• EXERCISE
Rewrite the passage on vent blogs from "It goes beyond" up to and including "they should reevaluate.", using "alone" in place of "isolated".

• DOCUMENT PASSAGE
━━━━━━━━

Maybe it is the most ridiculous complaint in history, but those things do build. And build. And build. Until they blow up all over in someone's face, it might even be someone totally innocent who happened to be in the right place at the wrong time with exactly the worst coincidental words spoken to you. These places allow for people to get it out without hurting anyone's feelings or starting a massive argument when it wasn't even anything that serious. They offer, or used to, different perspectives that let muns feel seen while helping them to decide whether they are just blowing things out of proportion, misunderstanding/potentially unaware of another aspect, or even in a worse situation than they were allowing themselves to be aware of with a harmful relationship.
It goes beyond just venting when there are conversations going on about the topics! Sometimes, people just need to feel like they're not so isolated. Sometimes, they legitimately lack the tools and perspectives to approach a problem more directly or successfully. And yes, sometimes, they even need to see that this is kind of shitty of them and they should reevaluate.
Vent blogs are difficult to manage.

━━━━━━━━

• LISTED ENTRIES
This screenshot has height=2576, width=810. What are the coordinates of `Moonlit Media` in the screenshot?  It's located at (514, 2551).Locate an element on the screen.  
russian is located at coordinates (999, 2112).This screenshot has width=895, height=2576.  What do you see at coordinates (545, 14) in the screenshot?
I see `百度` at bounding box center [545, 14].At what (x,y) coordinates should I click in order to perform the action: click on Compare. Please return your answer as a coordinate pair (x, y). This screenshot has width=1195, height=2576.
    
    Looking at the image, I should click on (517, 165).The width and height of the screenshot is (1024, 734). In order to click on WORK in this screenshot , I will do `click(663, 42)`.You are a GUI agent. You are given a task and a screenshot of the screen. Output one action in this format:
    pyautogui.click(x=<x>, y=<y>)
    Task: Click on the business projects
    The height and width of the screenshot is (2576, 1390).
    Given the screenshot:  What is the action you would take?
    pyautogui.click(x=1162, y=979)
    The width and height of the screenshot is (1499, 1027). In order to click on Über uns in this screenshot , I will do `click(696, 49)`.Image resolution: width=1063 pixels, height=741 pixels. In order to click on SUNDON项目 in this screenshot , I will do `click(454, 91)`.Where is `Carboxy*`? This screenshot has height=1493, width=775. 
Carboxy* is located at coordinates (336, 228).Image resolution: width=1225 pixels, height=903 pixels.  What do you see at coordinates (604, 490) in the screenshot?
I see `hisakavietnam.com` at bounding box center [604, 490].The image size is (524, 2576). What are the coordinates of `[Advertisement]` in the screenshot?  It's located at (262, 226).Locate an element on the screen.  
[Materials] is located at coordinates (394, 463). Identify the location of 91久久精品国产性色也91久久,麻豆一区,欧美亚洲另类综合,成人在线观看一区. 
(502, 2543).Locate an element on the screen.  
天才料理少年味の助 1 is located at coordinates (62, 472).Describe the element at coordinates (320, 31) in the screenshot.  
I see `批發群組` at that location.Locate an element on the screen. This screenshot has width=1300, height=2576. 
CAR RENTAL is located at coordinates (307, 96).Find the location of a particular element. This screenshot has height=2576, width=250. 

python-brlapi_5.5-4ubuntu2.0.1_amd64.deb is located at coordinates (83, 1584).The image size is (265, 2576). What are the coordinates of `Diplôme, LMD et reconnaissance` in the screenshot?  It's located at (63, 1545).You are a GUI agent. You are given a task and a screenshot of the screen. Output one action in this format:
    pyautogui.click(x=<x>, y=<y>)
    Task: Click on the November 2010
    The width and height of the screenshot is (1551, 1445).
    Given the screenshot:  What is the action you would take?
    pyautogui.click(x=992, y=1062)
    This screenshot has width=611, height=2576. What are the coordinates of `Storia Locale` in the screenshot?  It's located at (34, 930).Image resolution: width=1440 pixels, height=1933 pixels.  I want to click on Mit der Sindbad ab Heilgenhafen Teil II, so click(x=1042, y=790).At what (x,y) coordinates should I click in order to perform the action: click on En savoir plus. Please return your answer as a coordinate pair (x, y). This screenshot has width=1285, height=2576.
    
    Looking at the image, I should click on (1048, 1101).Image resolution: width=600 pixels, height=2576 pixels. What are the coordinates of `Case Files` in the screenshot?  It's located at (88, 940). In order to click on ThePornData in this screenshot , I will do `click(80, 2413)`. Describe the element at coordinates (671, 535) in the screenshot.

━━━━━━━━

• THE ANSWER
It goes beyond just venting when there are conversations going on about the topics! Sometimes, people just need to feel like they're not so alone. Sometimes, they legitimately lack the tools and perspectives to approach a problem more directly or successfully. And yes, sometimes, they even need to see that this is kind of shitty of them and they should reevaluate.